His best day was May 22, 1944, when he shot down three Focke- Wulfs near Bremen, Germany. On July 5, flying near ÀEvreux, he downed his 28th German plane, becoming the No. 1 American air ace of the war at that point.

He was a celebrity, and the War Department wanted him home to help sell war bonds. So he wrote to his fiancÀee asking that wedding plans go into full swing. His hometown, Oil City, raised $2,000 as a wedding gift and planned a parade.

    He was to depart from the air base at Boxted, England, on July 20 for 30 days' leave. But at the last moment, he asked to go along on a mission to escort B-24 Liberator bombers that would attack railroad yards near Frankfurt, Germany.

    After the bombers completed their run, he strafed an airfield seven miles west of Koblenz, but he came in too low, causing his propeller to hit the ground, which made the engine vibrate. He crash-landed in a wheat field, and after spending five days moving through the countryside, he was picked up by a farmer and turned over to German authorities.

    An interrogator told him, "We have been expecting you for a long time," and showed him a file that held a copy of the military newspaper Stars and Stripes describing his milestone 28th kill.

    He was taken to a large prisoner of war camp on the Baltic Sea and remained there until Germany surrendered in May 1945.

    When he returned home, he went ahead with the interrupted wedding and married Catherine Cochran, known as Kay, on June 11, 1945. She died in a car accident in 1993.

    Mr. Gabreski is survived by three sons, Donald, of Dayton, Ohio; Robert, of Holmes Beach, Fla., and James, of Melbourne, Fla; six daughters, Djoni Murphy of Trego, Wis.; Mary Ann Bruno of Dana Point, Calif.; Frances Phillips of Westhampton Beach, N.Y.; Patricia Covino of Quogue, N.Y.; Linda Kay Gabreski of Huntington Station, N.Y.; and Debbie Ann Burkhardt of South Huntington, N.Y.; two sisters, Bernice Stanczak of New Castle, Pa., and Lottie Kocan of Erie, Pa.; 18 grandchildren and 4 great-grandchildren.

    Mr. Gabreski worked briefly for Douglas Aircraft after the war, then rejoined the military and returned to action in the Korean War. He served as commander of the 51st Fighter Wing and returned to the United States in June 1952. He received a ticker-tape parade in San Francisco and was greeted by President Truman at the White House.

    He retired from the Air Force as a colonel in 1967 after having served for three years as commander of the 52d Fighter Interceptor Wing at Suffolk County Air Force Base in Westhampton Beach. The field, now a general-aviation airport owned by the county and used as well by the New York Air National Guard 106th Rescue Group, was subsequently renamed Francis S. Gabreski Airport.

    Mr. Gabreski held executive positions with Grumman Aerospace until August 1978, when he was named president of the Long Island Rail Road at Gov. Hugh L. Carey's behest.

    He would remember telling a Grumman colleague at the time how he "didn't know anything about Lionel toy trains, let alone a real commuter line." But his Polish background and his identification with Long Island were attractive political attributes for Governor Carey, who was facing a Democratic primary challenge from Lt.
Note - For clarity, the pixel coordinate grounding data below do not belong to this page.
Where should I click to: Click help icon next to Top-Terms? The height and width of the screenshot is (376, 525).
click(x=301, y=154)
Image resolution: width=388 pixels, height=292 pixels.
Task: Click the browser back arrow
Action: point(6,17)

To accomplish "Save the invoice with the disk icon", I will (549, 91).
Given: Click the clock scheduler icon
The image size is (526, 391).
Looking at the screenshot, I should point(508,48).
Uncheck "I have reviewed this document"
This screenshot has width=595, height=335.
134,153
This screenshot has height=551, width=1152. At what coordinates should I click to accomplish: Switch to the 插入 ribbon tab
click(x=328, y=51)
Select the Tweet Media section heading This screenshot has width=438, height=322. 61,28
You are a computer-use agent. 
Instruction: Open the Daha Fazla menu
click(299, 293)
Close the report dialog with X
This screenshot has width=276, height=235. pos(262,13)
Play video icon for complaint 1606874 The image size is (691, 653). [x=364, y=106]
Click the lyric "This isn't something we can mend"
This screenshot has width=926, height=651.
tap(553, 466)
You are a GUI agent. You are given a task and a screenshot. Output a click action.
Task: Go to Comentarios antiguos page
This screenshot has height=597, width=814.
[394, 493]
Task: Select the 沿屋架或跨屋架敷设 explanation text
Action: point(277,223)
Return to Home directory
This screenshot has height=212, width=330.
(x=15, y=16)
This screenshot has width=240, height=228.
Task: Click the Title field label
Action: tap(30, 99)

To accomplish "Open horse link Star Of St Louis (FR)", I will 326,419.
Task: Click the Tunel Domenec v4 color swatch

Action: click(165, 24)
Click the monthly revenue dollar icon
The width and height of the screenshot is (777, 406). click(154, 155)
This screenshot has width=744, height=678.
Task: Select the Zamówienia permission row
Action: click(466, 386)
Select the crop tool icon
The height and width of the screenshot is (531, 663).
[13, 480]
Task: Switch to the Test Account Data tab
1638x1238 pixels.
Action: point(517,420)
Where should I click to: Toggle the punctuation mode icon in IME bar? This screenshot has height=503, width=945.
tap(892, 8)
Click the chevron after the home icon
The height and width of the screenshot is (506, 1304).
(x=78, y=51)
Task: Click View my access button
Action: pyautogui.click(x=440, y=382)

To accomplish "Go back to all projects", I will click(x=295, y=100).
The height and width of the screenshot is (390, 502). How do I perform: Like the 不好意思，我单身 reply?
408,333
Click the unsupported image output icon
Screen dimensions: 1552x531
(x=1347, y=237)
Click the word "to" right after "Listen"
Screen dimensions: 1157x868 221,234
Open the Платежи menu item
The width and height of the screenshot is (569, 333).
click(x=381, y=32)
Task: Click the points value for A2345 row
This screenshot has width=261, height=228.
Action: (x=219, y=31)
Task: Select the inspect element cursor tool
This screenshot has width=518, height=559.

Gov. Mary Anne Krupsak, who was of Polish extraction. Moreover, the Republican gubernatorial candidate, Assembly Minority Leader Perry B. Duryea, was from Montauk and had charged that Mr. Carey was inattentive to Long Island's needs.

    Mr. Gabreski sought out commuters, seeking to win good will for the line, which had long been plagued by malfunctioning equipment. But he was unable to turn things around and was unfortunate enough to encounter a heat wave in 1980 that proved too much for the railroad's air-conditioning systems.

    Something he had enjoyed through all his missions in Europe and Korea had deserted him. "A pilot can contribute physical acumen, good eyesight and alertness," he once said. "You have to be calm, cool and collected. Freeze, and you frighten yourself."

    "But," he added, "beyond that you need some luck to survive."